I principali difetti emersi durante i nostri test, condotti da una persona affetta da diplegia spastica (e quindi teoricamente target potenziale di questo prodotto) sono svariati, come ad esempio le dimensioni che alla fine non risultano essere troppo diverse da quelle di un controller tradizionale, non rispondendo quindi alle esigenze di chi abbia bisogno di dimensioni più generose a causa di spasmi o simili. O anche il materiale dei tasti, che hanno tutti la stessa rigidità, cosa che non è un problema nei controller tradizionali, ma può risultare un impedimento se la parte usata per la pressione fosse più delicata come la testa o la bocca.
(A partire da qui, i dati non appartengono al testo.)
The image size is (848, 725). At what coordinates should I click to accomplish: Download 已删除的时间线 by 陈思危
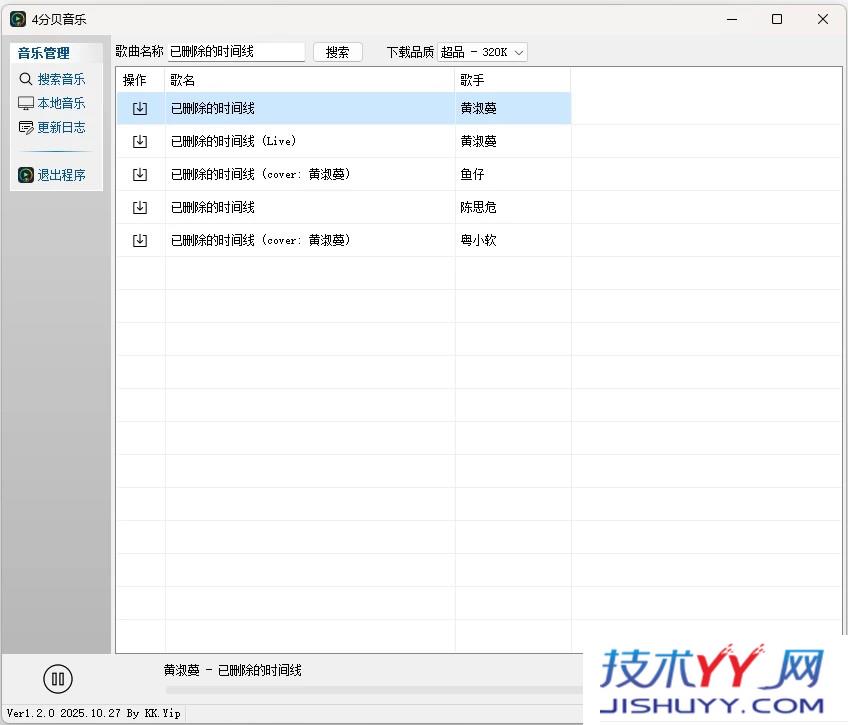click(x=140, y=207)
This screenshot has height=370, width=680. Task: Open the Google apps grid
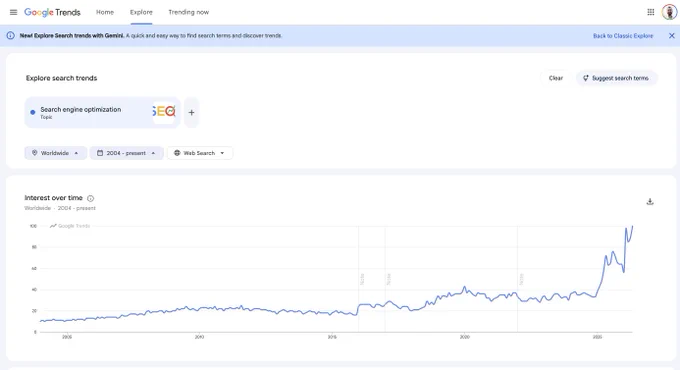(x=651, y=12)
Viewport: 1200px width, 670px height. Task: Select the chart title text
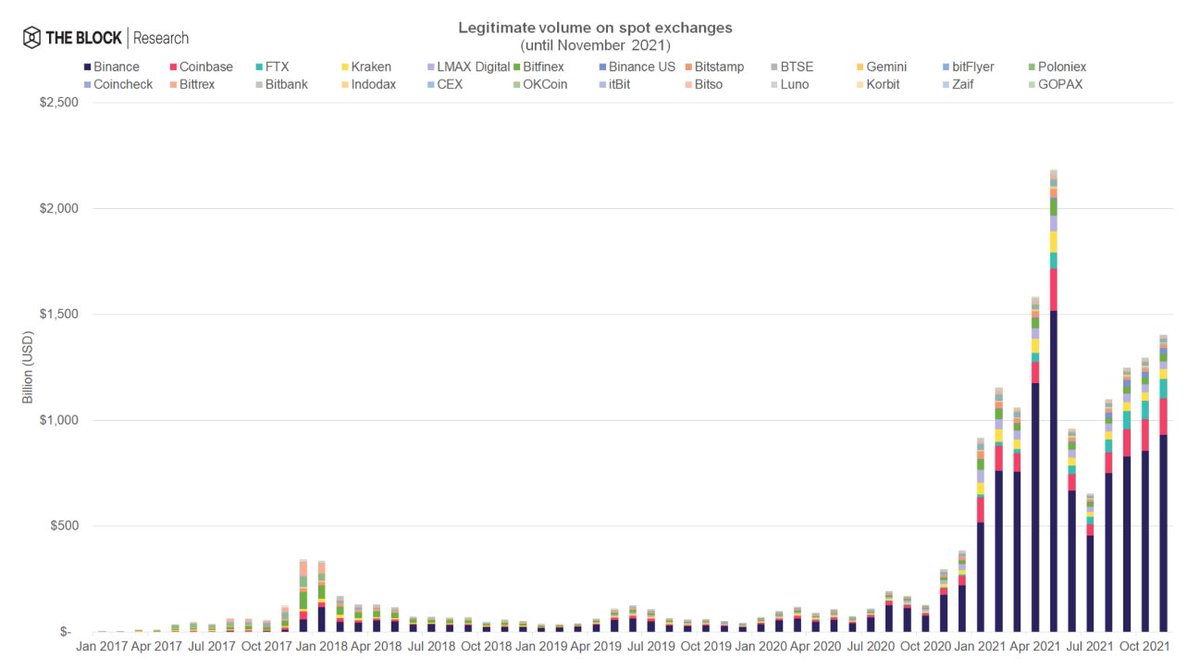(x=594, y=27)
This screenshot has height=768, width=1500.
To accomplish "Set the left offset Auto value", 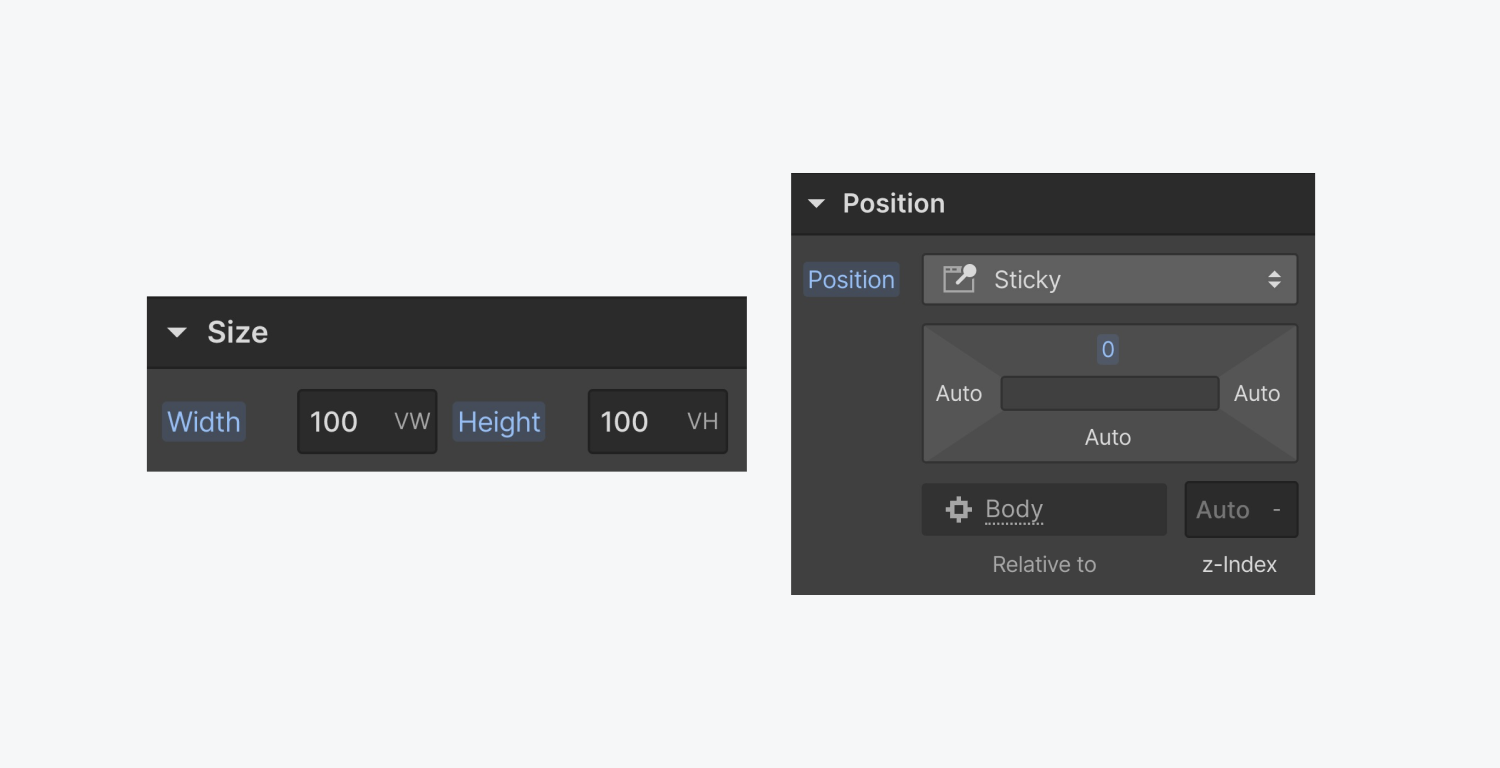I will pos(959,394).
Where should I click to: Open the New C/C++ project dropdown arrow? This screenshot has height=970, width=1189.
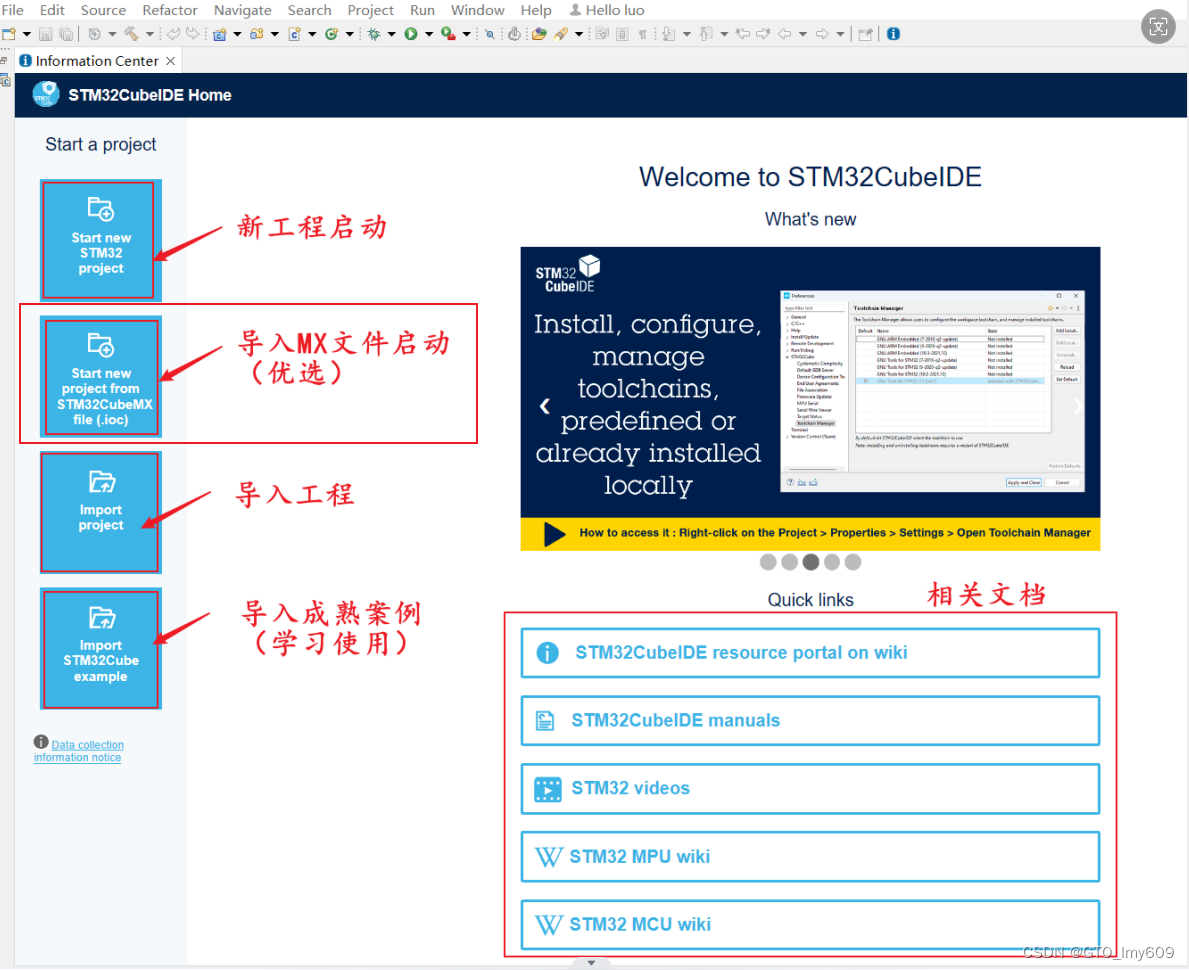tap(237, 33)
Altra nota dolente sono i segnalini con i simboli dei pulsanti, applicabili sui tasti, grandi come una moneta da 10 centesimi e con un perno da infilare nell’apposito buco sul controller ancora più piccolo. Questi sono quasi impossibili da applicare per chi abbia problemi di manualità fine, estremamente comune nelle patologie affini a quella da cui è affetto il nostro tester. Persino la posizione dei fori risulta problematica poiché, visto il design circolare del prodotto, i segnalini applicati nella sezione del cerchio più lontana dal giocatore non risultano essere visibili, rendendo ancora più ripida la curva di apprendimento, poiché a prescindere dalla sua esperienza, è probabile che il giocatore si ritrovi a ricontrollare continuamente la posizione del pulsante che vuole premere, ad ogni cambio di layout.
Purtroppo però le sfide di un layout vincolato non finiscono qui, infatti se in uno libero ha senso che il supporto software si riduca a un tool per assegnazione dei tasti sul dispositivo, lo stesso discorso non vale in questo caso dove, proprio in virtù delle limitazioni imposte, sarebbe stato auspicabile accompagnare il lancio del PlayStation Access con delle proposte degli sviluppatori da cui partire, almeno per quanto concerne i titoli first party. Questo per aiutare il giocatore che (a maggior ragione se novizio) avrà serie difficoltà a decidere come assegnare dei tasti completamente da zero su un layout nuovo e per un gioco di cui non conosce esigenze e situazioni. Poiché se è vero che lasciare libertà di assegnazione è importante, farlo a metà mette il giocatore in una situazione di limbo senza gli strumenti per andare né in una direzione, né nell’altra.
Ed è proprio questo limbo che ha caratterizzato la nostra esperienza con il PlayStation Access controller. Un prodotto sicuramente interessante sul piano sperimentale, ma che non sembra avere un target audience chiaro, visto che da una parte chi ha difficoltà e già gioca (grazie all’allenamento o a una sua soluzione custom) difficilmente sceglierà di adattarsi ad un nuovo controller, dall’altra chi invece è nuovo al mondo dei videogiochi si sentirà abbandonato a sé stesso, senza gli strumenti per sviluppare davvero le proprie soluzioni in autonomia. Pur apprezzando il tentativo, non possiamo consigliare il prodotto a chi lo inquadri come una necessità.